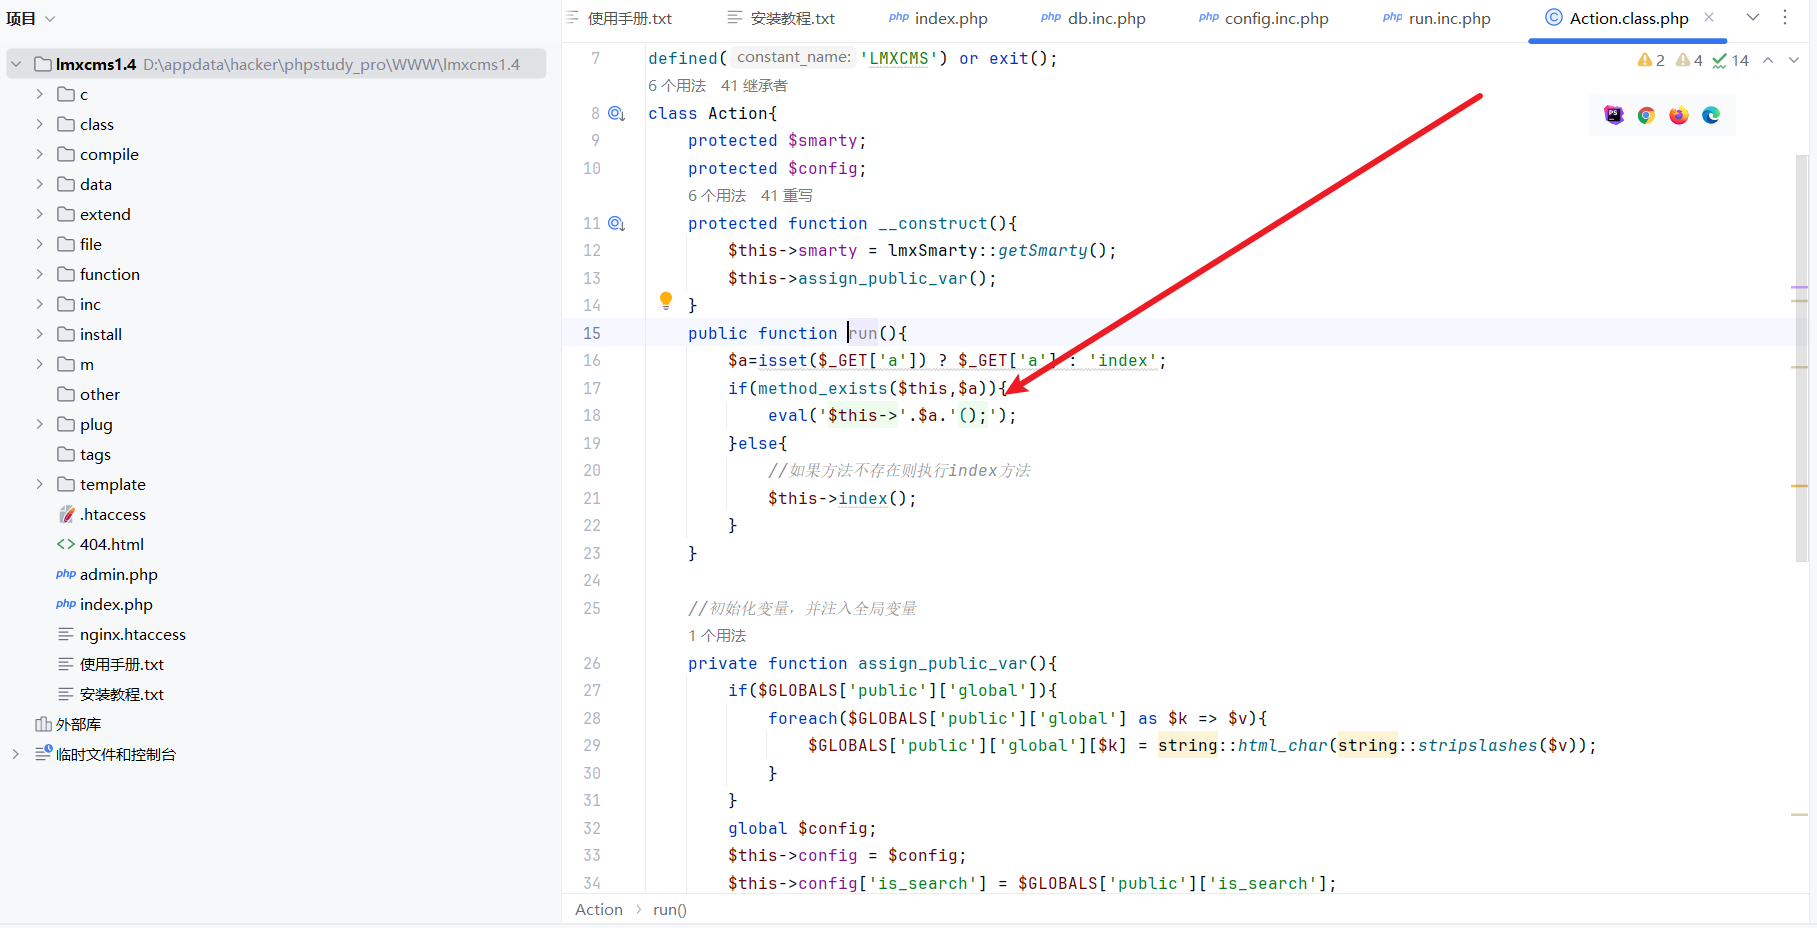
Task: Click the inheritors gutter icon on line 8
Action: [x=617, y=114]
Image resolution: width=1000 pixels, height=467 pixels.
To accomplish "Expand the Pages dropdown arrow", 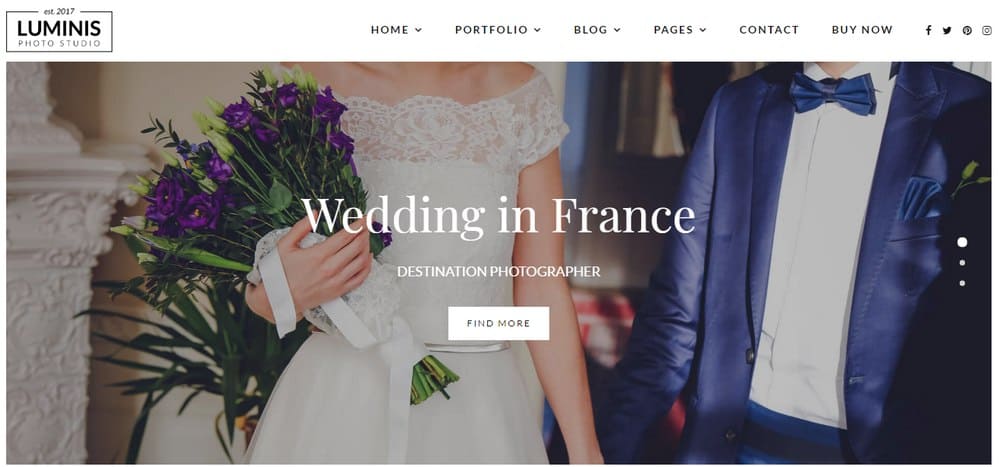I will [x=703, y=30].
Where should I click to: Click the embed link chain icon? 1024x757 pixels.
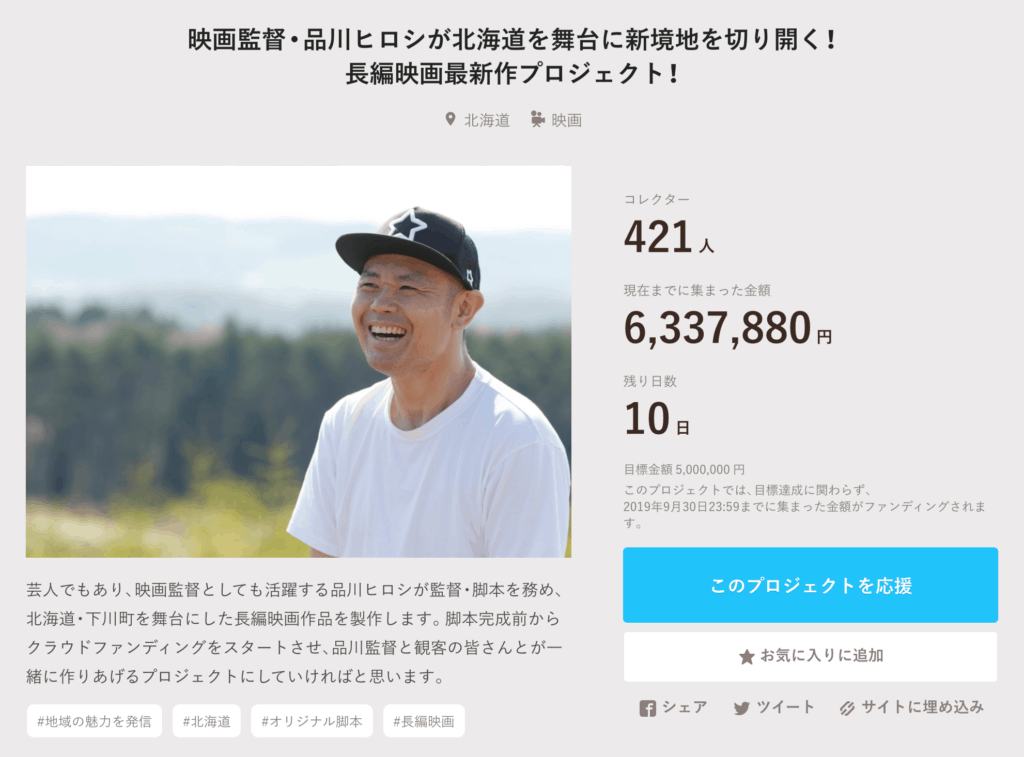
____________
INSTRUCTIONS FOR THE TASK |
Look through the entries above for the word "pixels". Say how many lines contain it, using only a number.

THE ANSWER |
2